Efficient Portfolios, one that has the smallest portfolio risk for a given level of expected return
or the largest expected return for a given level of risk. Investors can identify efficient portfolios
by specifying an expected portfolio return and minimizing the portfolio risk at this level of
return.
2. Each indifference curve represents the combinations of risk and expected return that are
equally desirable to a particular investor. This portfolio maximizes investor utility
because the indifference curves reflect investor preferences, while the efficient set
represents portfolio possibilities.
Important Conclusions about the Markowitz Model
1. referred to as a two-parameter model because investors are assumed to make decisions
on the basis of two parameters, expected return and risk. (mean-variance model)
2. No portfolio on the efficient frontier, as generated, dominates any other portfolio on the
efficient frontier.
3. Investors are not allowed to use leverage. (example ; the issue of investors using
borrowed money along with their own portfolio funds to purchase a portfolio of risky
assets)
4. In practice, different investors, or portfolio managers, will estimate the inputs to the
Markowitz model differently.
5. The Markowitz model remains cumbersome to work with because of the large variance-
covariance matrix needed for a set of stocks.
So, the Alternative Methods of Obtaining the Efficient Frontier by using Single-Index Model
A model that relates returns on each security to the returns on a market index.

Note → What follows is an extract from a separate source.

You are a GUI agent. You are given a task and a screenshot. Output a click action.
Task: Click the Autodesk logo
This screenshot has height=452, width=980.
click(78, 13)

An alternative way to use the Markowitz model as a selection technique is to think in terms
of asset classes, such as domestic stocks, foreign stocks of industrialized countries, the
stocks of emerging markets, bonds, and so forth. Using the model in this manner, investors
decide what asset classes to own and what proportions of the asset classes to hold.
The asset allocation decision refers to the allocation of portfolio assets to broad asset
markets; in other words, how much of the portfolio’s funds is to be invested in stocks,
how much in bonds, money market assets, and so forth. Each weight can range from 0 to
100 percent.
Asset Allocation and Index Mutual Funds, this asset allocation plan, using only stock and
bond funds, both domestic and international, should be sufficient for many investors. Adding
additional asset classes may add value, but they also increase the overall portfolio risk.